Sometimes doing it alone isn’t enough. Over 17 million Italians between the ages of 45 and 55, struggling with the symptoms of menopause and perimenopause, know this well and, depending on the case, find relief by resorting to hormone replacement therapy. Yet, the latest series of studies published by the scientific journal The Lancet has rekindled the debate on the topic, underlining “the importance of alternative approaches”, such as behavioral therapy, for managing a phase of life that often “is treated as an illness”, managed with “excessive medicalisation” and a “simplistic increase in estrogen prescriptions”. In reality, there is no one-size-fits-all recipe. If there are various solutions available to reduce some symptoms such as hot flashes, night sweats, vaginal dryness or insomnia, this does not mean that women have to resort to do-it-yourself, as underlined by Giovanni Scambia, Scientific Director of Fondazione Policlinico Gemelli IRCCS and Professor of Obstetrics and Gynecology at the Catholic University of the Sacred Heart. “Women today spend about a third of their lives in menopause and have many solutions available that allow them to live this time in an optimal way – she explains -. Sometimes, however, self-medicalisation is more of a risk than a concrete help and even supplements should be taken under medical supervision.” As for the replacement of hormone therapy, this “should not be demonized but contextualized based on the patient we are dealing with, on her familiarity with certain pathologies such as osteoporosis or the risk of cardio-metabolic diseases. But there is no absolute rule – continues-.

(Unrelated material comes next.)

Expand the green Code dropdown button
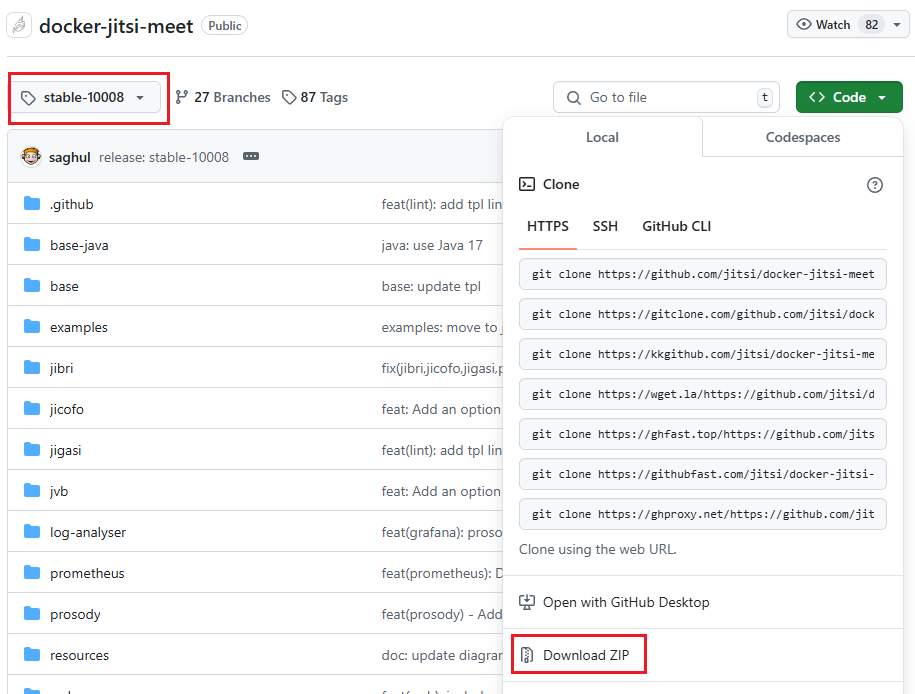This screenshot has height=694, width=915. click(x=849, y=97)
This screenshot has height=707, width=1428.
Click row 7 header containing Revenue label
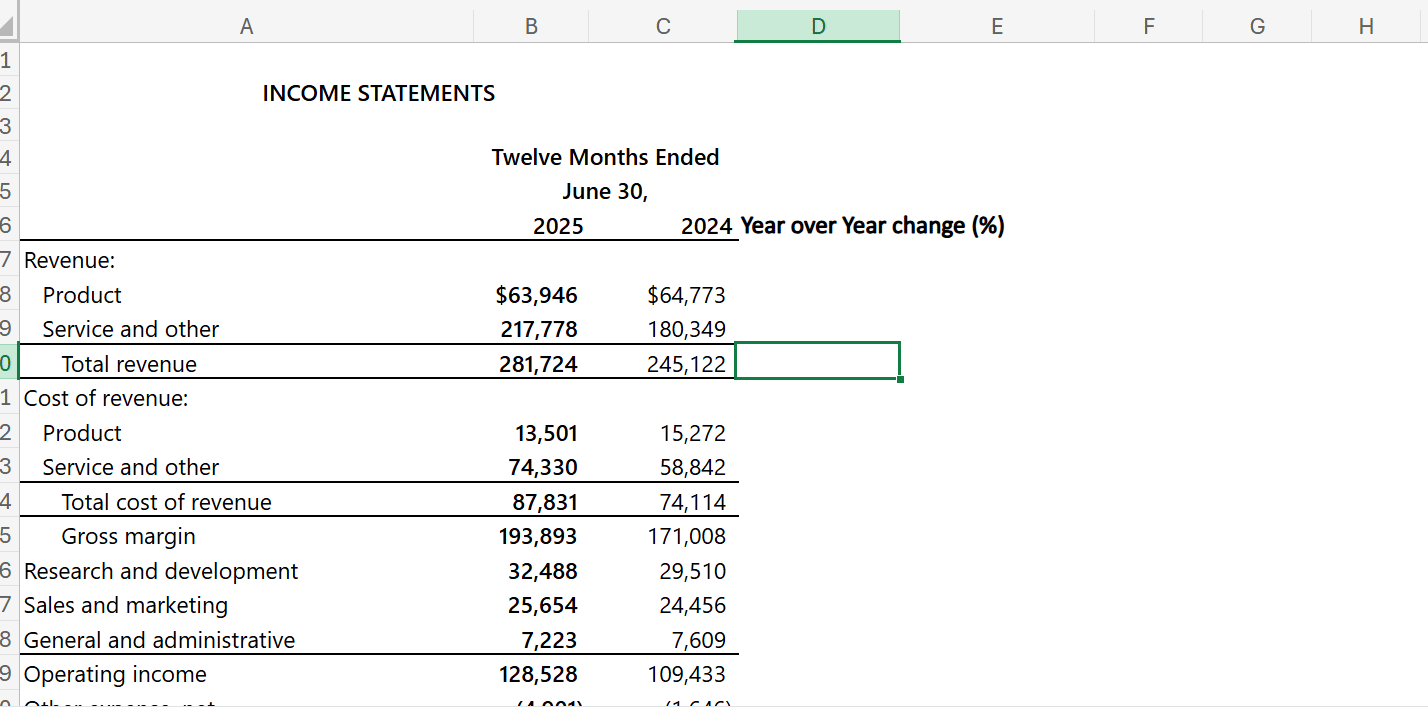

It is clear that in the absence of major symptoms, an alternative approach can also be evaluated, but when faced with a patient with recurrent hot flashes, for example, hormone therapy should be prescribed. There is a possibility that it could increase the risk of breast or uterine tumors in some cases, but if the therapy is balanced and above all personalized, it is a calculated risk that can be managed because there are many potential benefits for the patient. ” A patient often struggling with a load of work stress and daily commitments that the symptoms of menopause put to the test. “The symptoms are varied. Some consequences of estrogen deficiency must necessarily be treated with medical therapies and should not be underestimated – adds Paola Villa, head of the senior gynecology unit, menopause and osteoporosis clinic and integrated follow-up for cancer patients -. There is a risk of passing off certain symptoms as insignificant and neglecting them.” But thinking of predicting the exact moment when you will go through menopause with the rapid tests currently on the market, similar to home pregnancy tests, and thus believing that you know manage it better, or rely on natural remedies to reduce the symptoms, does not mean prevention.
“Self-management is reductive and to the detriment of the woman – continues Villa -. We don’t need a test to measure FSH to know if you are in menopause. They are often unreliable because the FHS can fluctuate and in any case they cannot replace the medical approach that allows us to take stock of the general state of health, also in anticipation of the following years. Just like many other products on the market designed for menopause, they cannot be the solution. If we do not want to medicalize menopause too much but then treat it with these approaches we will have big problems for women’s health because they do not resolve important symptoms”, he concludes.